Cotas nas universidades: Inclusão ou retrocesso?

Enviada em 17/02/2021

A Magna Carta brasileira garante os direitos à educação, à justiça e à assitência aos desamparados. No entanto, esses direitos são contestados, uma vez que, de acordo com o IBGE, no ano de 2015, apenas 34% dos alunos do ensino superior eram negros. Independentemente do fato que os índices de matrículas de pessoas negras no ensino superior estão se elevando, deve ser observado que as cotas nas universidades ainda se mostram necessárias para promover a inclusão nos meios de ensino, e a carência de medidas governamentais efetivas para o fim da banalização das mesmas deve ser revertida com a implantação de palestras de ensino e a regulamentação das leis da federação.

A princípio, deve ser ressaltado que o Estado falha ao não promover palestras nas instituições de ensino para explicar e exemplificar os benefícios das cotas sociais e a maléfica presença do racismo estrutural na sociedade atual. Sob esse mesmo ponto de vista, o privilégio branco, presente na aristocracia brasileira, o dicionário formal da língua portuguesa definir aristrocacia como organização sociopolítica baseada em prívilegos de uma classe social, deve ser esclarecido, a escravatura brasileira terminou em 1888, com a lei áurea , apesar das populaçãoes negras e indígenas não terem que enfrentar o trabalho forçado a monarquia não os deu nenhum tipo de apoio, os deixando sem terra, dinheiro, educação ou oportunidades de trabalho, paralelamente a isso, segundo pesquisas realizadas pelo IBGE, em 2018, 36,1% dos alunos de universidades eram brancos enquanto somente 18,3% eram negros, ou seja, as sequelas deixadas pela monarquia resultaram nos brancos possuindo melhores salários, tendo menores taxas de desemprego e maiores taxas de jovens no ensino superior.

Além disso, é de conhecimento público que a falta de regulamentação de leis que regem o sistema educacional tem sido um empecilho na busca pela democratização do acesso ao ensino superior. Isso tem como consequência a falta de compromisso dos órgãos públicos na implantação de palestras de ensino, que buscam esclarecer a importância das cotas, eliminar os estigmas colocados sobre a mesma e acabar com as decorrências da falta de apoio da monarquia as minorias na época da abolição da escravatura.

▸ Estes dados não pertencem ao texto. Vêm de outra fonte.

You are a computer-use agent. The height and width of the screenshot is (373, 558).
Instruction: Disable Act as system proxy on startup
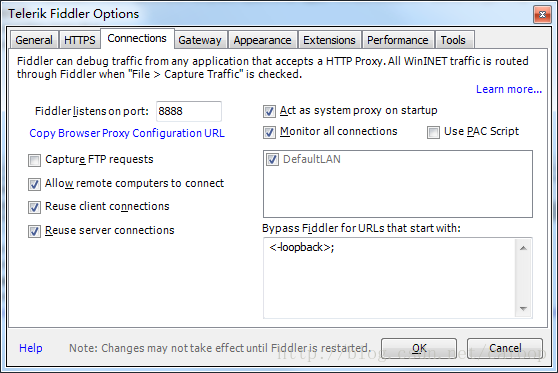click(269, 111)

Em suma, com a falta de apoio governamental e a falta de regulamentação de leis, urge que o Ministério da Educação, junto ao Ministério da Propaganda, organize palestras semestrais, por meio de comerciais e pequenos anúncios, inseridos nos veículos de comunicação online, para conscientizar a população sobre a importância das cotas universitárias, ademais de promover reuniões públicas para estimular a valorização das cotas, o que resultará na compreensão do peso histórico que é colocado sobre elas, com o efeito de criar cidadaõs mais informados e tolerantes.